Gift 48 – Be Kind

Be kind, for everyone you meet is fighting a great battle.

                           – Philo of Alexandria

Dear Rea,

Today I was reminded of something very simple but very important.

I was paying for lunch at a fast food restaurant when I noticed the cashier had little cuts all over her arms.  I looked at her face and right away recognized that look of disillusionment, like as a kid she thought the world was one way, but then grew up and found it was something else.  To be fair, I don’t know her, nor do I know her story.  But those cuts across her arms clearly told of a battle she was in the middle of.

In those few minutes I would have given anything to make her smile even just a little bit.  I wanted to yell “Surprise!
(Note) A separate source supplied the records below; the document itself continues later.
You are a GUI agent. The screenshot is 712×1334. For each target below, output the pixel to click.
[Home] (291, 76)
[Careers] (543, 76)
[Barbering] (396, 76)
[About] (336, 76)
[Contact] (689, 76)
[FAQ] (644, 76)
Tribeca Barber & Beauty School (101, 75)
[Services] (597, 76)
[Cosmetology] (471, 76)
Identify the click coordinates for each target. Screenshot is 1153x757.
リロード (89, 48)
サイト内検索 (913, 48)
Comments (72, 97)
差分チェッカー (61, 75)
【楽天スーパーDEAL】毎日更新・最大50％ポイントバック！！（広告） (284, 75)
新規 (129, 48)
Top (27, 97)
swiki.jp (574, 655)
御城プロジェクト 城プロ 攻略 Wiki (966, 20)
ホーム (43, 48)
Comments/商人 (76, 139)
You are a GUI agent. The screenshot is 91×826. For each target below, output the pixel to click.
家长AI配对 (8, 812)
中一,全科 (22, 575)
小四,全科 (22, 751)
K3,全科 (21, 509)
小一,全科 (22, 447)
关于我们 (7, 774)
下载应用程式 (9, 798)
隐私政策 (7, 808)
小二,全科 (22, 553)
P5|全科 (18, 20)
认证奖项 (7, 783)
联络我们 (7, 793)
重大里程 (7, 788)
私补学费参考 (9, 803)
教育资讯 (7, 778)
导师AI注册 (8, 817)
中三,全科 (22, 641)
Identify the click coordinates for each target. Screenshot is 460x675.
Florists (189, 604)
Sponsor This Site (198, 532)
I’m you’re 10,000th customer!” and throw confetti and hand her a big check and a puppy.  But I didn’t do those things.  Instead I tried to be extra polite; I looked her in the eyes and said “thank you so much,” when she gave me my food.

I know, I probably should have done the puppy thing.

The funny thing is, there was a guy right in front of me in a shirt and tie.  I couldn’t see his arms, but nothing about his posture or appearance would lead me to think there were cuts on them.  And yet, I’ve been a person just long enough to know that this guy was in the middle of something, too.  Something challenging, maybe even painful.  Just because there were no visible signs of battle doesn’t mean he’s not fighting.  Because if he’s a person, he is/was/will be fighting something.

We all have this tendency to oversimplify people.  That lady driving on my bumper is nothing more than an idiot who deserves to be ran off the road.  That guy at work is a complete jerk.  That kid in my class is a ____________.  We like to imagine others as one-dimensional.  Easily defined in just a word or two. (Ironically, whenever I, say, drive up on someone’s bumper it’s for a very good reason and the person going the speed limit is now the idiot).  But kindness is the opposite.  It’s the ability to see someone as more than they appear and to treat them with respect, dignity, and consideration, acknowledging that being a person can be really hard at times.  And that lady, or that guy, or that kid, is in fact a person.